The Drug Safety Update is an NHS Evidence accredited provider
This contains information on several topics, many of which relate to drugs used for the management of infections. The common infections – introduction floor of NPC deals with general principles of safe and effective use of anti-infective drugs.
Drug Safety Update highlights the following points:
Ketoconazole: Because of the risk of serious hepatotoxicity, oral ketoconazole should be used only for dermatophytosis, Malassezia (previously called Pityrosporum) folliculitis, and chronic candidosis that cannot be treated topically. Ketoconazole tablets are not suitable as a first-line treatment or for superficial infections. Oral ketoconazole should be initiated by a physician who is experienced in the management of fungal infections and used only when potential benefits are considered to outweigh potential risks, taking into consideration the availability of other effective antifungal therapy.
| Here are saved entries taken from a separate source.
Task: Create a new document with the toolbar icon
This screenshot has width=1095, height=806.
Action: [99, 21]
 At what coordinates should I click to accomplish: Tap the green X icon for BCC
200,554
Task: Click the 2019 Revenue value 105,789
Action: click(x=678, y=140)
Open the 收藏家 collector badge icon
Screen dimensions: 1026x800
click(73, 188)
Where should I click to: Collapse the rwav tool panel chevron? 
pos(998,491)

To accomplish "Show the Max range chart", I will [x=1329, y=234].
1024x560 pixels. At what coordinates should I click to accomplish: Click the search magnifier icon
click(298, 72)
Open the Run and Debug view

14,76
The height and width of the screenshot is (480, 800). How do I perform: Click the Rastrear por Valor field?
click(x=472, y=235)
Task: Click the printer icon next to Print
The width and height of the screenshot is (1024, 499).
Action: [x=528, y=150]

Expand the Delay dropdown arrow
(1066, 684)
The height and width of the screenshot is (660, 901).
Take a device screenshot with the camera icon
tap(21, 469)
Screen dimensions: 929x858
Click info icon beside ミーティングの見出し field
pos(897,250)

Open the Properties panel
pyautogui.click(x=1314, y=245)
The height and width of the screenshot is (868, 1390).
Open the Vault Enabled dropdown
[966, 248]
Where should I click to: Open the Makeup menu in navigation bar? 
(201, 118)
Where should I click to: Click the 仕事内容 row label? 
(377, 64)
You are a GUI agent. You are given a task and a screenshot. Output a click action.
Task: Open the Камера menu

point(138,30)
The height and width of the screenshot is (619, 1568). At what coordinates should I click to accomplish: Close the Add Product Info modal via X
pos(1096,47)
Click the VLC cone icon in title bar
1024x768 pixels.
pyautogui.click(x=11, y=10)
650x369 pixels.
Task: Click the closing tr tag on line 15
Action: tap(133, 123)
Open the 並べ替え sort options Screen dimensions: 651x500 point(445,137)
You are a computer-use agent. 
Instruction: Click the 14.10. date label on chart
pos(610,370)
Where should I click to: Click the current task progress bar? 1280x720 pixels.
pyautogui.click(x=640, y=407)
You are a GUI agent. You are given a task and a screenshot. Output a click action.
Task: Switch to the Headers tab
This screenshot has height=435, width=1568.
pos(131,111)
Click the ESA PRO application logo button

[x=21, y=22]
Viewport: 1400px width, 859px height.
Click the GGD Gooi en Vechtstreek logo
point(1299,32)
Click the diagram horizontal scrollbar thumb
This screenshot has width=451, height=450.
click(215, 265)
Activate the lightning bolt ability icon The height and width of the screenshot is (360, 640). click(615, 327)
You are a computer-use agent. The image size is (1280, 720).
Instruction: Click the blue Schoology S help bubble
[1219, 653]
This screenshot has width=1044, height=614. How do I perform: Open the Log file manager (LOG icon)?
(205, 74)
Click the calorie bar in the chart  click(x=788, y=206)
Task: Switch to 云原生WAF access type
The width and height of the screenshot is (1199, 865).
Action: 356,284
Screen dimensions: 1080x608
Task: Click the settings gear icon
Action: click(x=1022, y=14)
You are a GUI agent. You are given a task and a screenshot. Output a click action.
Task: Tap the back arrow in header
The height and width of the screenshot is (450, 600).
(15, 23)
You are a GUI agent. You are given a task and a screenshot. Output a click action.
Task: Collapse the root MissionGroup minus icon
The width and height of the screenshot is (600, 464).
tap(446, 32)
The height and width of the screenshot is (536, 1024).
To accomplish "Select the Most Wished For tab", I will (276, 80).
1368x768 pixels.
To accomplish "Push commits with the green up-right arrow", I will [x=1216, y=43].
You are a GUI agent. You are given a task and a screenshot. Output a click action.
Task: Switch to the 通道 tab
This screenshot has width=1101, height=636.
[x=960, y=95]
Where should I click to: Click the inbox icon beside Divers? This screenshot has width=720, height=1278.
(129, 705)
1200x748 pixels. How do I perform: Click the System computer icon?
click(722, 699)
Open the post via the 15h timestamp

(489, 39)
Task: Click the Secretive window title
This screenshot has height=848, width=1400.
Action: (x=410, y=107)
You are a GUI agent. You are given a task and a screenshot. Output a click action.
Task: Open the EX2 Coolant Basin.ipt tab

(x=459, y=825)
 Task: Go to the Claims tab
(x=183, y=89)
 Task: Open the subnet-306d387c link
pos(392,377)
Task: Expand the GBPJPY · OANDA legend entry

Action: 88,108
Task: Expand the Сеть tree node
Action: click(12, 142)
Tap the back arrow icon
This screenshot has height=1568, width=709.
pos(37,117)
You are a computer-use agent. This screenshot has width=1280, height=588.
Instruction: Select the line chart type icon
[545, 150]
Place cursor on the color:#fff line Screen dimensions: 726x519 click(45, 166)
The risk of serious hepatotoxicity increases with duration of treatment. Liver function must be monitored before starting treatment, at week 2 and week 4 of treatment, and then monthly
Tazocin (piperacillin/tazobactam) has been reformulated to meet European Pharmacopoeia requirements on particle size. It contains additional ingredients and is now compatible with a wider range of products. The sodium load has increased to 5·58 mEq per 2·25 g dose and to 11·16 mEq per 4·5 g dose. Pharmacies are advised to use-up existing stock before introducing the reformulated product into clinical areas. Product labelling includes reference to the new formulation to aid identification.
Telbivudine and pegylated interferon: Patients who take telbivudine and (pegylated) interferon are at increased risk of peripheral neuropathy. The combination of telbivudine and interferon cannot be recommended. All patients who take telbivudine should be monitored for occurrence of peripheral neuropathy: patients who are taking telbivudine and (pegylated) interferon who develop peripheral neuropathy should stop taking both medicines. In patients who are taking telbivudine alone who develop peripheral neuropathy, consideration should be given to stopping this medicine.
Modafinil should be withdrawn in patients who experience a rash or psychiatric symptoms. Modafinil should be discontinued at the first sign of rash or any psychiatric symptoms and not restarted. Modafinil should be used with caution in patients with a history of psychosis, depression, mania, or a history of alcohol, drug, or illicit substance abuse.
Drug Safety Update also highlights:
an update on sales restrictions for nasal decongestants that contain pseudoephedrine or ephedrine.
a report of potential problems with Boots’ Medisure Domiciliary Dosage System (DDS) which could lead to incorrect dose consumption
Recent letters to healthcare professionals from manufacturers relating to mycophenolate mofetil and alemtuzumab
Guidance on supply and administration of injectable medicines for cosmetic procedures
Notes about Drug Safety Update
Drug Safety Update is an essential read for everyone whose professional practice involves medicines.
Drug Safety Update replaces Current Problems in Pharmacovigilance, the last issue of which was produced in May 2006. Drug Safety Update is published every month. A copy of Current Problems used to be sent to all doctors, dentists, pharmacists and coroners in the United Kingdom but paper copies of Drug Safety Update will not be posted to any group of clinicians.